Environmental impact design (EID) is the design of development projects so as to achieve positive environmental objectives that benefit the environment and raise the stock of public goods.

== Examples ==
Examples of EID include:
- Habitat creation as a result of afforestation projects that can "expand forest resources and reduce the gap between timber production and consumption." An example is the China Afforestation Project.
- Coastal management projects that strengthens biodiversity and promotes sustainable use of biological resources.
- Flood defense projects that improve livability in flood-prone areas by reducing future losses. Flood preparedness and mitigation systems can aid in handling periodic flooding.
- Bridge designs such as concrete bridges that are sustainable, recyclable, durable and can be built quickly, reducing greenhouse gas emissions caused by traffic delays and construction equipment.

== Types ==
Environmental impact design impacts can be broken down into three types:
- Direct impacts: caused by the project and building process, such as land consumption, erosion and loss of vegetation.
- Indirect impacts: side-effects of a project such as degradation of surface water quality from erosion of land cleared as a result of a project. Over time, indirect impacts can affect larger geographical areas.
- Cumulative impacts: synergistic effects such as the impairment of water regulation and filtering capabilities of wetland systems due to construction.
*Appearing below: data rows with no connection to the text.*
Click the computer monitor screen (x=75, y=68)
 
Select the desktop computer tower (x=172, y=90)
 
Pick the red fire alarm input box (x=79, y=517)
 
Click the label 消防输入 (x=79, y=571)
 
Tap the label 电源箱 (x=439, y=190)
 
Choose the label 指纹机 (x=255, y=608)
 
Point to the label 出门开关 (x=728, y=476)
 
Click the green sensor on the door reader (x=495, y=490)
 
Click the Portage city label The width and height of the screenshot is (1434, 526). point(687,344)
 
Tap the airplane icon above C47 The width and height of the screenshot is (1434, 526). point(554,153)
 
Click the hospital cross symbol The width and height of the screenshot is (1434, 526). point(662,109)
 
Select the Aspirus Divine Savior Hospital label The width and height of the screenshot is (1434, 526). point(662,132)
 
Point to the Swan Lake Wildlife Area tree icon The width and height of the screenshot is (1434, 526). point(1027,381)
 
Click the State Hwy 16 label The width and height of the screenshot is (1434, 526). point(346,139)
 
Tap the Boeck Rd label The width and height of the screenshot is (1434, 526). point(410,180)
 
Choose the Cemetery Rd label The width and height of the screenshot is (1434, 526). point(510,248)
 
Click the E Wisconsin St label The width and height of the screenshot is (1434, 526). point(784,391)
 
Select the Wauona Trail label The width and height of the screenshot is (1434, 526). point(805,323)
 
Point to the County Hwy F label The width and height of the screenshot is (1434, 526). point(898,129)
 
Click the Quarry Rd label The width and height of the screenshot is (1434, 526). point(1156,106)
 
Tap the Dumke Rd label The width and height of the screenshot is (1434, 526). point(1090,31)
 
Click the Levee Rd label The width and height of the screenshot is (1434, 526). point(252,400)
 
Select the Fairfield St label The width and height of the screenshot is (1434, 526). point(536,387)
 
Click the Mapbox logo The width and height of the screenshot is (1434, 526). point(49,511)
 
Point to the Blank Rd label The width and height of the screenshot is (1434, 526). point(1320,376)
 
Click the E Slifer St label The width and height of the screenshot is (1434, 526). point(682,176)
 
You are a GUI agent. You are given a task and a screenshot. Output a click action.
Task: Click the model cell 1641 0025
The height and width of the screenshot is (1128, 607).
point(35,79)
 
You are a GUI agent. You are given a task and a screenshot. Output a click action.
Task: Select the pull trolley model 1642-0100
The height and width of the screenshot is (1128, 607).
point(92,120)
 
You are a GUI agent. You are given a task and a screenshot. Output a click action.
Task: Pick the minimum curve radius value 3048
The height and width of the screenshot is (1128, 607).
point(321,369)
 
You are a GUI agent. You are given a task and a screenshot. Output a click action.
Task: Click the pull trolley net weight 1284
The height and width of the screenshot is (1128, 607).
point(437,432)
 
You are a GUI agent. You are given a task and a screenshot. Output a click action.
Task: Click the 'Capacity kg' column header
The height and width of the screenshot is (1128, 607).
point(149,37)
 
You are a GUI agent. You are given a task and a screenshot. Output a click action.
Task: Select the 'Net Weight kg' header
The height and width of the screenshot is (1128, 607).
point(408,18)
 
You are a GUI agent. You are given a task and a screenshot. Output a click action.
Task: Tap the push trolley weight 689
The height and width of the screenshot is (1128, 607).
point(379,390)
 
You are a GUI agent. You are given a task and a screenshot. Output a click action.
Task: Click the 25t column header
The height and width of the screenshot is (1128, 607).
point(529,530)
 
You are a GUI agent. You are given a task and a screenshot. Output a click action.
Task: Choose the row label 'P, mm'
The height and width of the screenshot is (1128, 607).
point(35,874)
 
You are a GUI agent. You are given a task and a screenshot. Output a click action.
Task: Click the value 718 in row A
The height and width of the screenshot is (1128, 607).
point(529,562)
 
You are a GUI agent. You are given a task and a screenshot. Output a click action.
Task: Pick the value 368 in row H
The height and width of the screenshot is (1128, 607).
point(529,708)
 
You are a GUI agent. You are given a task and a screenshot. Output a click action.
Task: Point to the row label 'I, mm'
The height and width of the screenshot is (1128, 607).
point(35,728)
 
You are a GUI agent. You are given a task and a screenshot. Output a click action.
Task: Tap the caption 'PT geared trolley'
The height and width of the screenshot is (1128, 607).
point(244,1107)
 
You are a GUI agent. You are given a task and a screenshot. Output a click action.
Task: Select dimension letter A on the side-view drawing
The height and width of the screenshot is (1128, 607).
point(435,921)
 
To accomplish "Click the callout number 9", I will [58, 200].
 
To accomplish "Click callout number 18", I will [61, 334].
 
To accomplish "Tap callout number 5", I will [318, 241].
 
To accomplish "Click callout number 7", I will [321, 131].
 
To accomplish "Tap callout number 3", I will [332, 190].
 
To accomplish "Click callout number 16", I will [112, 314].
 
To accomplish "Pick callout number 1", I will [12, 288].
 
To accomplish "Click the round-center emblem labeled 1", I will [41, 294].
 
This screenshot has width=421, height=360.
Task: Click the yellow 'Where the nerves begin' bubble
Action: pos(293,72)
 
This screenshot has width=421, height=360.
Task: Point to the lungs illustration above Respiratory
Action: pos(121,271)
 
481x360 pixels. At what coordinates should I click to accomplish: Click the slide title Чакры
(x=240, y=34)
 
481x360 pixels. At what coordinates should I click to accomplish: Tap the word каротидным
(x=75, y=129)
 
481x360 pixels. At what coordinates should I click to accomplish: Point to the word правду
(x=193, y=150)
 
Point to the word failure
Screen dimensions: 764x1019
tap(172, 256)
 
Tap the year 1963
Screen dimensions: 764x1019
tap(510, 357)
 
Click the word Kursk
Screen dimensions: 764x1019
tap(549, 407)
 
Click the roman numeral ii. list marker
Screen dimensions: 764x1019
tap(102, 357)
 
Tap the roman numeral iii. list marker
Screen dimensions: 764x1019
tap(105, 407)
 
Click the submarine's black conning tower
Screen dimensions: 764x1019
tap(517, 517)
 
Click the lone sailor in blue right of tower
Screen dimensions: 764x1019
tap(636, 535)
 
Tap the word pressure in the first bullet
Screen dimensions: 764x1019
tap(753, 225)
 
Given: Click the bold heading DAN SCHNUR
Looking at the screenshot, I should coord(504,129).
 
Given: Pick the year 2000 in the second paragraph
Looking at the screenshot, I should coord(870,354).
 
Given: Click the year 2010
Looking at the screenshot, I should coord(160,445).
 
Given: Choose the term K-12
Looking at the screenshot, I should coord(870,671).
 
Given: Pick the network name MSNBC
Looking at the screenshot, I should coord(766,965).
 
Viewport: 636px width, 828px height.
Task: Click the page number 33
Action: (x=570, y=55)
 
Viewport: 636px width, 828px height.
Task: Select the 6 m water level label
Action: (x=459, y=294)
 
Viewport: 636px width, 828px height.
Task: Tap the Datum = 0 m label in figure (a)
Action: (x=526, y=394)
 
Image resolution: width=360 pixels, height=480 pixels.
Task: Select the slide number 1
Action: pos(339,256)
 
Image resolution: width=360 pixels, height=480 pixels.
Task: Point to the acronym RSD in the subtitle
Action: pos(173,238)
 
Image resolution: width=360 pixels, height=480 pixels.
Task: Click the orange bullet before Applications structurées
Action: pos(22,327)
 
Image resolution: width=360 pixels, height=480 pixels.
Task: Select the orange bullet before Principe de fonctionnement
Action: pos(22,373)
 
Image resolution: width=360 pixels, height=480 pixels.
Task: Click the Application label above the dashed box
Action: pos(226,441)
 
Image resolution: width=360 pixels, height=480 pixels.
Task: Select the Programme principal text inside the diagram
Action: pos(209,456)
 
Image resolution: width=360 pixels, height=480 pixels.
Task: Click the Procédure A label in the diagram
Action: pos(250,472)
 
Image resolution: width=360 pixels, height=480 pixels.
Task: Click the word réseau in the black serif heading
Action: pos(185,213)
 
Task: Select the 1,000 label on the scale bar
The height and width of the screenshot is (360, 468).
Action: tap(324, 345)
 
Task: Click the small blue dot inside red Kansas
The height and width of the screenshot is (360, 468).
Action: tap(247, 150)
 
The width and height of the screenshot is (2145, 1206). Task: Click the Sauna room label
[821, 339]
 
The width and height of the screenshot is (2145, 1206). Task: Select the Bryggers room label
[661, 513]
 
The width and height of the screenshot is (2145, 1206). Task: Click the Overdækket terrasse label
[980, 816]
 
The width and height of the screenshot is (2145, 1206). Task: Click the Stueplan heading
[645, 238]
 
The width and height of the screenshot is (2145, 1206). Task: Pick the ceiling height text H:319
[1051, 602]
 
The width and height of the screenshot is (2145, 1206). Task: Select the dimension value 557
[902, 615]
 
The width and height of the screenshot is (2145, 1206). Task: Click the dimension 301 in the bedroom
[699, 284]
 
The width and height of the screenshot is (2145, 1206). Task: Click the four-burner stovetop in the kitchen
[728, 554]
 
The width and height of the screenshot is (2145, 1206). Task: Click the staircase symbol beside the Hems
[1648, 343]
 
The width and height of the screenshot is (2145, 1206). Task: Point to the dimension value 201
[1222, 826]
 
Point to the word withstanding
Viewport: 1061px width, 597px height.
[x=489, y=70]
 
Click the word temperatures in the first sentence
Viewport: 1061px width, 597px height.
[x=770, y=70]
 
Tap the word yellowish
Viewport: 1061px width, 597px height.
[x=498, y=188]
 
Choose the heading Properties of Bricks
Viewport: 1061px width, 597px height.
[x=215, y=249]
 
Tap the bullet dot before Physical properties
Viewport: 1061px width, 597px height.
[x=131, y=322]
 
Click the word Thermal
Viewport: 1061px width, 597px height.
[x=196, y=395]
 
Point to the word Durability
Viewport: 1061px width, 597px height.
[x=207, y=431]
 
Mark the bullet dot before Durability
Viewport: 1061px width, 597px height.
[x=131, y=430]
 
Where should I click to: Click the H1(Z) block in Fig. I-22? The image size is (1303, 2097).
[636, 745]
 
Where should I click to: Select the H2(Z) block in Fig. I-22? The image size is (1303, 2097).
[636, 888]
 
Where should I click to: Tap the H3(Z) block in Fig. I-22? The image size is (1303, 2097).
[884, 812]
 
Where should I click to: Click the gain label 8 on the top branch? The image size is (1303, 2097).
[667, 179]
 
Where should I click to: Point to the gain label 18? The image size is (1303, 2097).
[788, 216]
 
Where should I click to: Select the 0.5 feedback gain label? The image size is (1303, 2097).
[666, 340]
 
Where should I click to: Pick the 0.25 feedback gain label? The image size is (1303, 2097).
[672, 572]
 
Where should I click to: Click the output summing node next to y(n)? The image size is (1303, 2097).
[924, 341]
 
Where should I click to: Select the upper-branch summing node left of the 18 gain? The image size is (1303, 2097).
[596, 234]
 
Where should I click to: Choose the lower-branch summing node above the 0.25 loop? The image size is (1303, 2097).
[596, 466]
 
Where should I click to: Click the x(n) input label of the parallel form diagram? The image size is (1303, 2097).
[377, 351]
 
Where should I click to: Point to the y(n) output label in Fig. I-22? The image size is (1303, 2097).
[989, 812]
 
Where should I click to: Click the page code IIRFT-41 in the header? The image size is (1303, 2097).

Environmental impacts of design must consider the site of the project.

Environmental Impact Design should address issues revealed by Environmental impact assessments (EIA). EID looks for ways to minimize costs to the developer, while maximizing the benefit to the environment.

== Construction ==
Historically in construction, the needs of the owner were paramount, as constrained by local laws and policies, such as building safety and zoning. EID broadens those concerns to encompass environmental impacts. Low impact development and ecologically focused building practices originated in Germany following World War II. The widespread destruction and a large homeless population gave Germans the chance to refocus building practices. Prefabrication was adopted in both East and West Germany where, in the 1950s and 60s, modular construction systems were developed for residential buildings.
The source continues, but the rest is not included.